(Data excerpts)
########################################

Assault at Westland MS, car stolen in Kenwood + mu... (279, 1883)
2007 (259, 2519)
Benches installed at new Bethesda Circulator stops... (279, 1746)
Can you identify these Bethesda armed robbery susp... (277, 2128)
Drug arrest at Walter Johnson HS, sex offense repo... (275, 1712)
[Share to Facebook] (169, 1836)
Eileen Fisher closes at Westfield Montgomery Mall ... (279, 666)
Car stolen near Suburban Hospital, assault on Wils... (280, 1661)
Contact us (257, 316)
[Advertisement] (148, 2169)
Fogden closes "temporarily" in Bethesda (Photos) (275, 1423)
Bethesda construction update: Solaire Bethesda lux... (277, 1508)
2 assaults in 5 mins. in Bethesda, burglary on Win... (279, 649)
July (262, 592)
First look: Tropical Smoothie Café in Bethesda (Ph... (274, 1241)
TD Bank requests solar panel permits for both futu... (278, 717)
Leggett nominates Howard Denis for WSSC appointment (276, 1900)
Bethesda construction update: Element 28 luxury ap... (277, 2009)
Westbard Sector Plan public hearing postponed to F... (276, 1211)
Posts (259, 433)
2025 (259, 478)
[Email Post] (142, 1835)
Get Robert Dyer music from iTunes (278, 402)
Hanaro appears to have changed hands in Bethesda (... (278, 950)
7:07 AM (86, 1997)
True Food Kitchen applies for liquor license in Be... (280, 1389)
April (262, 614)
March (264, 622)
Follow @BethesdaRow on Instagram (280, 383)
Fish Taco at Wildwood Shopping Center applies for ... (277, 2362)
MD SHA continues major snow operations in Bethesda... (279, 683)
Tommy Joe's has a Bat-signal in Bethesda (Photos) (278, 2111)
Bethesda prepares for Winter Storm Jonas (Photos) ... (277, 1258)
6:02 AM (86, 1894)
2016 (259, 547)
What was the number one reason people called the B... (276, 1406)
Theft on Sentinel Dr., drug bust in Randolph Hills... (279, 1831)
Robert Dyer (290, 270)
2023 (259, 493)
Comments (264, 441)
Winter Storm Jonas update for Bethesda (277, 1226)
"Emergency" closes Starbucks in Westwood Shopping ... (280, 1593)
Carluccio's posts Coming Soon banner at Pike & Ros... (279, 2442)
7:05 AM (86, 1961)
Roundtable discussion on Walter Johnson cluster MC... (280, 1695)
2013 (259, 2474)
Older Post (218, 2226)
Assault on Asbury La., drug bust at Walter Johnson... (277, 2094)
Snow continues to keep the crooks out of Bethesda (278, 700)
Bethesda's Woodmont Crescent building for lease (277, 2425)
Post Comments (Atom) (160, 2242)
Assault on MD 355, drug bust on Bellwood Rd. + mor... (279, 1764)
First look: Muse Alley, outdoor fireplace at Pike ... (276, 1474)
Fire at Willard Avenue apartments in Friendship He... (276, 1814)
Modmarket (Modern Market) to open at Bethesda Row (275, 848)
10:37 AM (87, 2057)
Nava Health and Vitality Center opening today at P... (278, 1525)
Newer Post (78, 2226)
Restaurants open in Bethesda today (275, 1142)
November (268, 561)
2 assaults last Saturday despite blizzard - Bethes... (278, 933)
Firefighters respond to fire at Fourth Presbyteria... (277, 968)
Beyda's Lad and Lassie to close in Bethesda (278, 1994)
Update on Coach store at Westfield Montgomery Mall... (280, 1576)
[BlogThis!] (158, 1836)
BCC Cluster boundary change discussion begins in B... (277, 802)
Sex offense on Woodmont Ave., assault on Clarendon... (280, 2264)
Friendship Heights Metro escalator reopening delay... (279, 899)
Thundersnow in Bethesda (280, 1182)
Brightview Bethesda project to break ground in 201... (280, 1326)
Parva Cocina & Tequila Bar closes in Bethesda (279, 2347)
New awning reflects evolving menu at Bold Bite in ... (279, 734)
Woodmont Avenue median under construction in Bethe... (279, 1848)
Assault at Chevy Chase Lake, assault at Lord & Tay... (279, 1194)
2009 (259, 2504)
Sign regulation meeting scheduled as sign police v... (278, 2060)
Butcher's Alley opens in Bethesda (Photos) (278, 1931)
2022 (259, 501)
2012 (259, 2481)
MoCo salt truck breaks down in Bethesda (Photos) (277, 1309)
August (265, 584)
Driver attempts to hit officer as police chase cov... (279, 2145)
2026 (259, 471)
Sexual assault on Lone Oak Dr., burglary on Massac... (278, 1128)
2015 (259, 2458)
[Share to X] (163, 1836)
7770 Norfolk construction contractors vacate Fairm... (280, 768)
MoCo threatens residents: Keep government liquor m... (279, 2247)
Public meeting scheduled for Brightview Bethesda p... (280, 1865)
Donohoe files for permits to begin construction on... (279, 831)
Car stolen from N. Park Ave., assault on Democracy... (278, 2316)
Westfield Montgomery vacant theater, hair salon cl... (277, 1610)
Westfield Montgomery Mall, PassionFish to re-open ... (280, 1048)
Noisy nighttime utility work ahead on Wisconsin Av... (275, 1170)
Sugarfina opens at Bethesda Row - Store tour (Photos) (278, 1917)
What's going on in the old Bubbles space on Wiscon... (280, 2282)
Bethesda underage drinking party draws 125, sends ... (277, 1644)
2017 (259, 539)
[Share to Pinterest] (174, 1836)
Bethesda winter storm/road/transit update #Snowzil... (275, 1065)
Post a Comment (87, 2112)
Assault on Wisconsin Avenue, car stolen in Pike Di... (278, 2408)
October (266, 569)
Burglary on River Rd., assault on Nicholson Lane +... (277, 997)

########################################

**WHAT TO WORK ON**
Repeat the data in full, keeping each word exactly as it is.

**TASK ANSWER**
Assault at Westland MS, car stolen in Kenwood + mu... (279, 1883)
2007 (259, 2519)
Benches installed at new Bethesda Circulator stops... (279, 1746)
Can you identify these Bethesda armed robbery susp... (277, 2128)
Drug arrest at Walter Johnson HS, sex offense repo... (275, 1712)
[Share to Facebook] (169, 1836)
Eileen Fisher closes at Westfield Montgomery Mall ... (279, 666)
Car stolen near Suburban Hospital, assault on Wils... (280, 1661)
Contact us (257, 316)
[Advertisement] (148, 2169)
Fogden closes "temporarily" in Bethesda (Photos) (275, 1423)
Bethesda construction update: Solaire Bethesda lux... (277, 1508)
2 assaults in 5 mins. in Bethesda, burglary on Win... (279, 649)
July (262, 592)
First look: Tropical Smoothie Café in Bethesda (Ph... (274, 1241)
TD Bank requests solar panel permits for both futu... (278, 717)
Leggett nominates Howard Denis for WSSC appointment (276, 1900)
Bethesda construction update: Element 28 luxury ap... (277, 2009)
Westbard Sector Plan public hearing postponed to F... (276, 1211)
Posts (259, 433)
2025 (259, 478)
[Email Post] (142, 1835)
Get Robert Dyer music from iTunes (278, 402)
Hanaro appears to have changed hands in Bethesda (... (278, 950)
7:07 AM (86, 1997)
True Food Kitchen applies for liquor license in Be... (280, 1389)
April (262, 614)
March (264, 622)
Follow @BethesdaRow on Instagram (280, 383)
Fish Taco at Wildwood Shopping Center applies for ... (277, 2362)
MD SHA continues major snow operations in Bethesda... (279, 683)
Tommy Joe's has a Bat-signal in Bethesda (Photos) (278, 2111)
Bethesda prepares for Winter Storm Jonas (Photos) ... (277, 1258)
6:02 AM (86, 1894)
2016 (259, 547)
What was the number one reason people called the B... (276, 1406)
Theft on Sentinel Dr., drug bust in Randolph Hills... (279, 1831)
Robert Dyer (290, 270)
2023 (259, 493)
Comments (264, 441)
Winter Storm Jonas update for Bethesda (277, 1226)
"Emergency" closes Starbucks in Westwood Shopping ... (280, 1593)
Carluccio's posts Coming Soon banner at Pike & Ros... (279, 2442)
7:05 AM (86, 1961)
Roundtable discussion on Walter Johnson cluster MC... (280, 1695)
2013 (259, 2474)
Older Post (218, 2226)
Assault on Asbury La., drug bust at Walter Johnson... (277, 2094)
Snow continues to keep the crooks out of Bethesda (278, 700)
Bethesda's Woodmont Crescent building for lease (277, 2425)
Post Comments (Atom) (160, 2242)
Assault on MD 355, drug bust on Bellwood Rd. + mor... (279, 1764)
First look: Muse Alley, outdoor fireplace at Pike ... (276, 1474)
Fire at Willard Avenue apartments in Friendship He... (276, 1814)
Modmarket (Modern Market) to open at Bethesda Row (275, 848)
10:37 AM (87, 2057)
Nava Health and Vitality Center opening today at P... (278, 1525)
Newer Post (78, 2226)
Restaurants open in Bethesda today (275, 1142)
November (268, 561)
2 assaults last Saturday despite blizzard - Bethes... (278, 933)
Firefighters respond to fire at Fourth Presbyteria... (277, 968)
Beyda's Lad and Lassie to close in Bethesda (278, 1994)
Update on Coach store at Westfield Montgomery Mall... (280, 1576)
[BlogThis!] (158, 1836)
BCC Cluster boundary change discussion begins in B... (277, 802)
Sex offense on Woodmont Ave., assault on Clarendon... (280, 2264)
Friendship Heights Metro escalator reopening delay... (279, 899)
Thundersnow in Bethesda (280, 1182)
Brightview Bethesda project to break ground in 201... (280, 1326)
Parva Cocina & Tequila Bar closes in Bethesda (279, 2347)
New awning reflects evolving menu at Bold Bite in ... (279, 734)
Woodmont Avenue median under construction in Bethe... (279, 1848)
Assault at Chevy Chase Lake, assault at Lord & Tay... (279, 1194)
2009 (259, 2504)
Sign regulation meeting scheduled as sign police v... (278, 2060)
Butcher's Alley opens in Bethesda (Photos) (278, 1931)
2022 (259, 501)
2012 (259, 2481)
MoCo salt truck breaks down in Bethesda (Photos) (277, 1309)
August (265, 584)
Driver attempts to hit officer as police chase cov... (279, 2145)
2026 (259, 471)
Sexual assault on Lone Oak Dr., burglary on Massac... (278, 1128)
2015 (259, 2458)
[Share to X] (163, 1836)
7770 Norfolk construction contractors vacate Fairm... (280, 768)
MoCo threatens residents: Keep government liquor m... (279, 2247)
Public meeting scheduled for Brightview Bethesda p... (280, 1865)
Donohoe files for permits to begin construction on... (279, 831)
Car stolen from N. Park Ave., assault on Democracy... (278, 2316)
Westfield Montgomery vacant theater, hair salon cl... (277, 1610)
Westfield Montgomery Mall, PassionFish to re-open ... (280, 1048)
Noisy nighttime utility work ahead on Wisconsin Av... (275, 1170)
Sugarfina opens at Bethesda Row - Store tour (Photos) (278, 1917)
What's going on in the old Bubbles space on Wiscon... (280, 2282)
Bethesda underage drinking party draws 125, sends ... (277, 1644)
2017 (259, 539)
[Share to Pinterest] (174, 1836)
Bethesda winter storm/road/transit update #Snowzil... (275, 1065)
Post a Comment (87, 2112)
Assault on Wisconsin Avenue, car stolen in Pike Di... (278, 2408)
October (266, 569)
Burglary on River Rd., assault on Nicholson Lane +... (277, 997)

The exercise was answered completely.